The vast majority of the pipeline will be buried up to a metre underground. The only exceptions will be select water crossings where it is safer to run the pipeline above the water crossing.
The economic opportunities for this project are significant. It is estimated that about 5,500 person-years of on-site employment will be created during the construction phase in BC and Alberta providing opportunities to learn new skills and start new careers. In addition, about 1,150 long-term jobs will be created to operate the pipelines and marine terminal.
Total local, provincial and federal government tax revenues during 30 years of operations will be approximately $2.6 billion; this includes about $36 million per year estimated to be paid by Northern Gateway as local property taxes.

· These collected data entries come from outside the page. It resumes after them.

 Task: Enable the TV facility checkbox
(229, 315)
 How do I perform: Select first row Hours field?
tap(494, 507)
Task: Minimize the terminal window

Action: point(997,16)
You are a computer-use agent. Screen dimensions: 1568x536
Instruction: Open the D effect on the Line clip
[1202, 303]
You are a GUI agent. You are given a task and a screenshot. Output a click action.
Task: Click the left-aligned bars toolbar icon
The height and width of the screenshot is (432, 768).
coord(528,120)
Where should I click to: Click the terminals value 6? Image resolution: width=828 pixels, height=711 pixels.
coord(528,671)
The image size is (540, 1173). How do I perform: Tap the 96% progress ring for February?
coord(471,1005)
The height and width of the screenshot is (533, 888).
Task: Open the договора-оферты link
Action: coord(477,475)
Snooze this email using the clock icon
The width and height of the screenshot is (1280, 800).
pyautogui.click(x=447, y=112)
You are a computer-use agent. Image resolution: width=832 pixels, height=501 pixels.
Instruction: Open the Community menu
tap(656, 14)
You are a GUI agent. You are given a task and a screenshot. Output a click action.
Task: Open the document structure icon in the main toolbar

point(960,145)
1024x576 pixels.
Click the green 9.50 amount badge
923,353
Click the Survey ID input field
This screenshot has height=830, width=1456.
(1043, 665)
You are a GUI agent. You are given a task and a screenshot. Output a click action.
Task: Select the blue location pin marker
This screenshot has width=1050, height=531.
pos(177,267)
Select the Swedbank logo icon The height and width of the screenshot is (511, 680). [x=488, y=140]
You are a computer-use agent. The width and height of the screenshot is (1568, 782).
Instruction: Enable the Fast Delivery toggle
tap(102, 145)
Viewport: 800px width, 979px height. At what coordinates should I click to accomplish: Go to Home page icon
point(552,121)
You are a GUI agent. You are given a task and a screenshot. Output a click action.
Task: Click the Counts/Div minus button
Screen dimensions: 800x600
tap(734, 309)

Northern businesses will benefit by providing services, supplies and materials to the project during the three years of construction.
There is no federal ban on oil tankers entering BC ports. Oil tankers enter today at the Port of Vancouver and at Kitimat as well. Both the federal and provincial governments, and their respective departments, have confirmed that tankers are currently able to enter BC waters and BC ports.
In fact, over the past 25 years, 1,500 tankers carrying petrochemicals safely entered Kitimat Harbour. And last year, the Port of Vancouver handled more than 180 tanker calls carrying oil, jet fuel and gasoline.
There is a voluntary tanker exclusion zone that keeps tankers moving between Alaska and Washington State away from the BC coastline, but this would not apply to ships entering the Northern Gateway Terminal or other BC ports.
We considered Prince Rupert and Kitimat as possible locations. We carried out a feasibility study that took into account a number of considerations. The study found that the routes to Prince Rupert were too steep to safely run the pipeline, and that Kitimat was the best and safest option available.
Enbridge is an industry leader in internal pipeline inspection and invests heavily in innovative leak detection technology. For example, the cutting edge computer system will be used to electronically monitor the pipeline 24/7 from the Enbridge operations control centre. Safety control valves and leak detection systems will also be put into place to provide a strong safeguard for the environment.
For more information, please visit the Pipeline Operations section of the website.
Northern Gateway will have the capacity to transport various types of crude oil including upgraded products. Our role is transporting petroleum products on behalf of our customers, who determine where the product will be refined.
Northern Gateway is committed to working with Aboriginal groups to create opportunities for partnerships and to incorporate traditional knowledge into the route planning and operations.
In addition we are exploring potential partnerships such as partial pipeline ownership, employment, skills development and other procurement opportunities.
Pipeline leaks are rare and spill prevention will be a top priority for Northern Gateway. The key to success is to prevent accidents before they happen through a variety of measures.
Northern Gateway is committed to ensuring that vessels transporting petroleum and condensate via the Kitimat marine terminal will employ the highest worldwide safety and navigational standards. To help ensure those standards are met, Northern Gateway is participating in a voluntary assessment known as the TERMPOL review process, administered by Transport Canada. This review process evaluates marine terminal operations, vessel routing and other marine safety issues. As part of this process, Northern Gateway, together with interested participants, also voluntarily conducted a Quantitative Risk Assessment to quantify the risks associated with the marine components of the project.
The safe passage of marine vessels will be achieved through a comprehensive strategy that brings together the best people, technology and planning.